Abelson murine leukemia virus variants with increased oncogenic potential.

A number of strains of Abelson murine leukemia virus (A-MuLV) with various abilities to transform cells have been identified. Among these is the A-MuLV-P90 strain, a mutant derived from A-MuLV-P120 that encodes an A-MuLV protein missing sequences that are normally present at the extreme carboxy terminus of P120 (N. Rosenberg and O. N. Witte, J. Virol. 33:340-348, 1980). This virus transforms NIH 3T3 cells efficiently but does not transform a high frequency of lymphoid cells in vitro or in vivo. In this communication, we show that of the relatively few tumors induced by A-MuLV-P90 nearly all contained new variant viruses that stably expressed either larger or smaller A-MuLV proteins. Strains that expressed larger A-MuLV proteins behaved like A-MuLV-P120 in transformation assays, whereas those expressing smaller A-MuLV proteins induced a high frequency of tumors after a short latent period in vivo but failed to transform large numbers of lymphoid cells in vitro. Thus, these latter viruses separated the requirements for in vitro transformation of lymphoid cells from those for tumor induction. All of the variants differed from A-MuLV-P90 in the carboxy-terminal region of the A-MuLV protein, suggesting that sequences in this region play a key role in the ability of the virus to interact with hematopoietic cells in vivo and in vitro.

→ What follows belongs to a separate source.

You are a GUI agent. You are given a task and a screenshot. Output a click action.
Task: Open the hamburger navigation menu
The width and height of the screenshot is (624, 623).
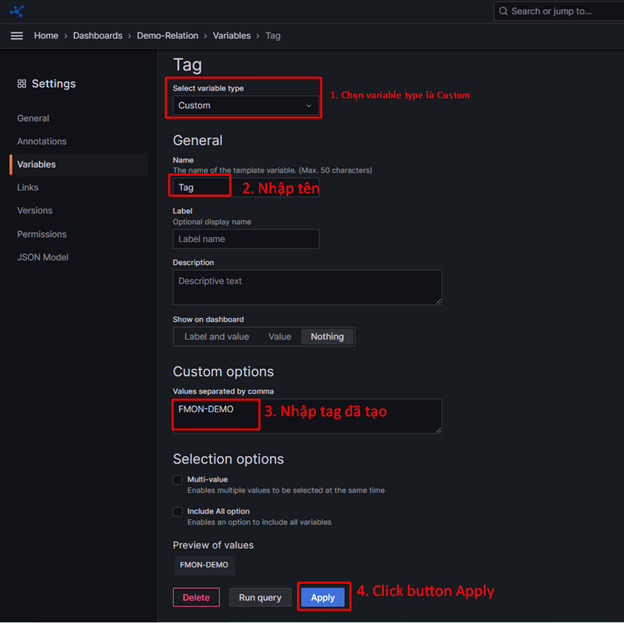click(x=16, y=35)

Protein stabilization explains the gag requirement for transformation of lymphoid cells by Abelson murine leukemia virus.

The single protein encoded by Abelson murine leukemia virus is a fusion of sequence from the retroviral gag genes with the v-abl sequence. Deletion of most of the gag region from the transforming protein results in a virus capable of transforming fibroblasts but no longer capable of transforming lymphoid cells. Smaller deletions in gag reveal that p15 gag sequences are responsible for this effect, whereas deletion of p12 sequences had no effect on lymphoid transformation. In transformed fibroblasts, p15-deleted and normal proteins had similar activities and subcellular localization. When the p15-deleted genome was introduced into previously transformed lymphoid lines, its protein product exhibited a marked instability. The tyrosine-specific autophosphorylation activity per cell was less than 1/20th that of the nondeleted protein. Although pulse-Ia-beling showed that the p15-deleted protein was synthesized efficiently, immunoblotting demonstrated that its steady-state level was less than 1/10th that of the nondeleted Abelson protein. The specific instability of the p15-deleted protein in lymphoid cells explains the requirement of these sequences for lymphoid but not fibroblast transformation.